Home » Python » python – Trying to take multiple excel spreadsheets, extract specific data, add them all to one dataframe and save it as a csv file-Exceptionshub

python – Trying to take multiple excel spreadsheets, extract specific data, add them all to one dataframe and save it as a csv file-Exceptionshub

Posted by: admin February 24, 2020 Leave a comment

Questions:

Very new to this, so please go easy on me 🙂

Trying to take multiple excel spreadsheets, extract data specific from specific cells, add them all to one dataframe and save it as a csv file.

The csv output only contains the data from the last excel file. Please could you help?

 import pandas as pd
 import os
 from pathlib import Path

 ip = "//NETWORKLOCATION/In"
 op = "//NETWORKLOCATION/Out"

 file_exist = False
 dir_list = os.listdir(ip)
 print(dir_list)

 for xlfile in dir_list:
     if xlfile.endswith('.xlsx') or xlfile.endswith('.xls'):
         file_exist = True
         str_file = os.path.join(ip, xlfile)
         df1 = pd.read_excel(str_file)

         columns1 = {*VARIOUSDATA -* 
                     }

         #creates an empty dataframe for the data to all sequentially be added into
         df1a = pd.DataFrame([])

         #appends the array to the new dataframe df1a
         df1a = df1a.append(pd.DataFrame(columns1, columns = ['*VARIOUS COLUMNS*]))

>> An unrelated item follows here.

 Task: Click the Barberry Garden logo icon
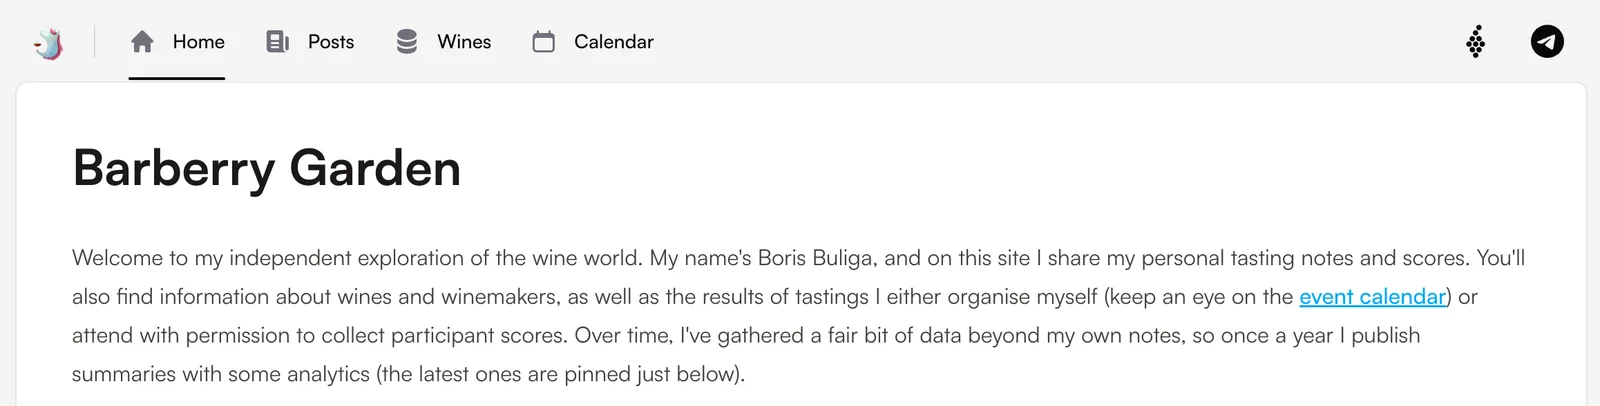[48, 42]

         if not file_exist:
                 print('cannot find any valid excel file in the folder ' + ip)

                 print(str_file)

 df1a.to_csv('//NETWORKLOCATION/Out/Test.csv')
 print(df1a)
How to&Answers:

I think You should put:

#creates an empty dataframe for the data to all sequentially be added into
df1a = pd.DataFrame([])

before for xlfile in dir_list: loop not inside the loop.
Otherwise df1a recreates empty on each file iteration.

Answer:

A couple of things. First, you’ll never encounter:

if not file_exist:
                 print('cannot find any valid excel file in the folder ' + ip)

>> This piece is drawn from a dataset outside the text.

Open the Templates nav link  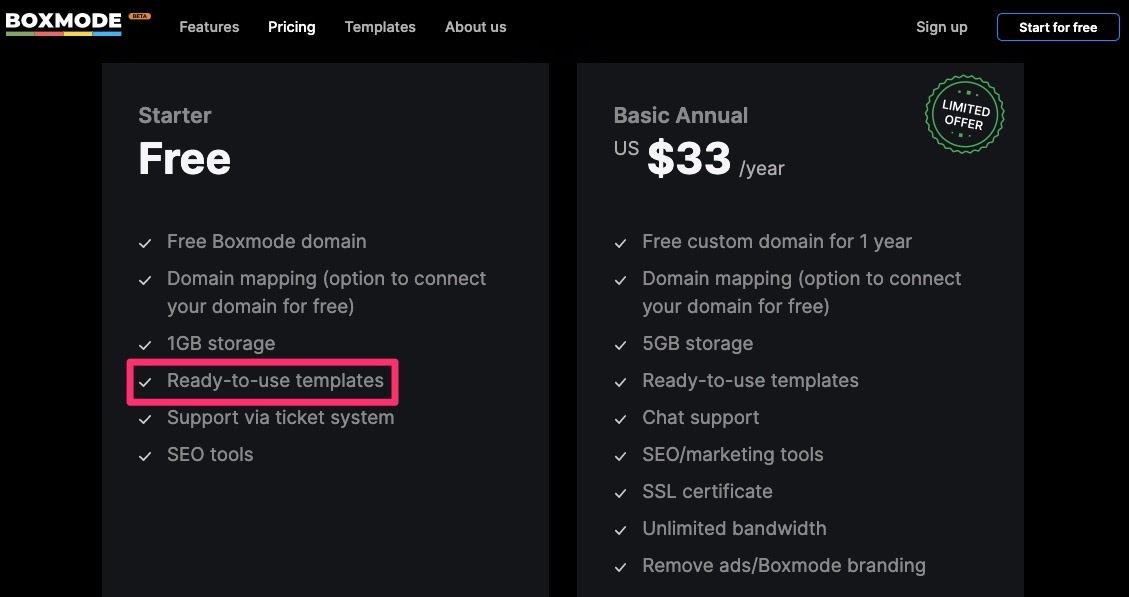point(380,27)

                 print(str_file)

as is written, because it’s a nested if statement and so file_exists is always set to true before it’s reached.

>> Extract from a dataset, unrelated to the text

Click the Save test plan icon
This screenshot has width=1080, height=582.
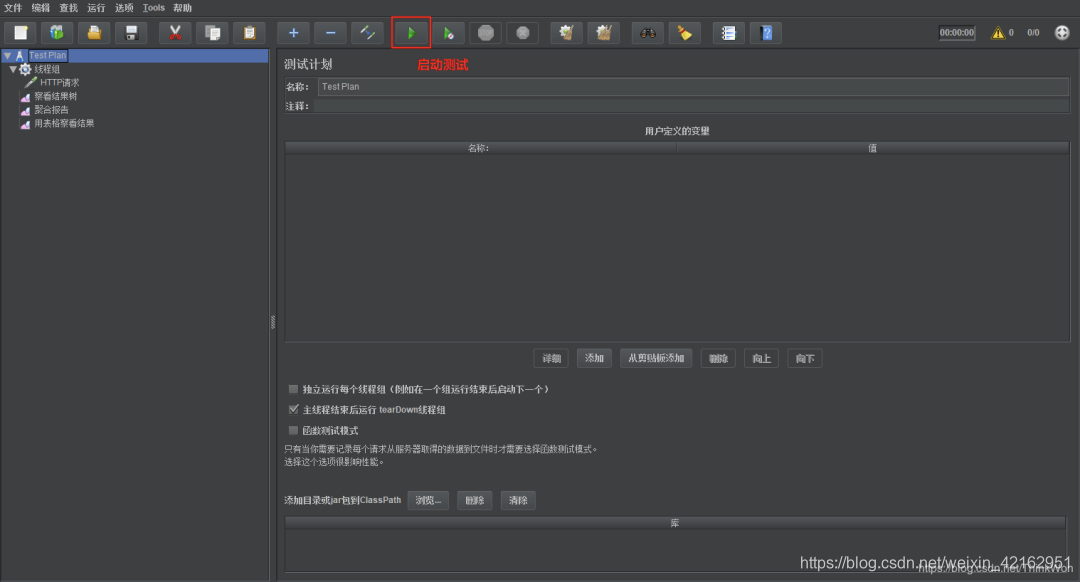[x=130, y=32]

  1. You’re creating df1a inside of your for loop. So you’re always setting it back to empty.
  2. Why import Path, and then use os.path and os.listdir?
    Why not just use Path(ip).glob(‘.xls‘)

This would look like:

import pandas as pd
import os
from pathlib import Path

ip = "//NETWORKLOCATION/In"
op = "//NETWORKLOCATION/Out"

#creates an empty dataframe for the data to all sequentially be added into
df1a = pd.DataFrame([])

for xlfile in Path(ip).glob('*.xls*'):
    df1 = pd.read_excel(xlfile)

    columns1 = {"VARIOUSDATA"}

    #appends the array to the new dataframe df1a
    df1a = df1a.append(pd.DataFrame(columns1, columns = ['VARIOUS_COLUMNS']))

if df1a.empty:
    print('cannot find any valid excel file in the folder ' + ip)
    print(str_file)
else:
    df1a.to_csv(op+'/Test.csv')
    print(df1a)

Answer:

The csv output only contains the data from the last excel file.

You create the df1a DataFrame inside the for loop. Each time you read a new xlfile you create a new empty DataFrame.

You have to put df1a = pd.DataFrame([]) on the 9th line of your script before the loop.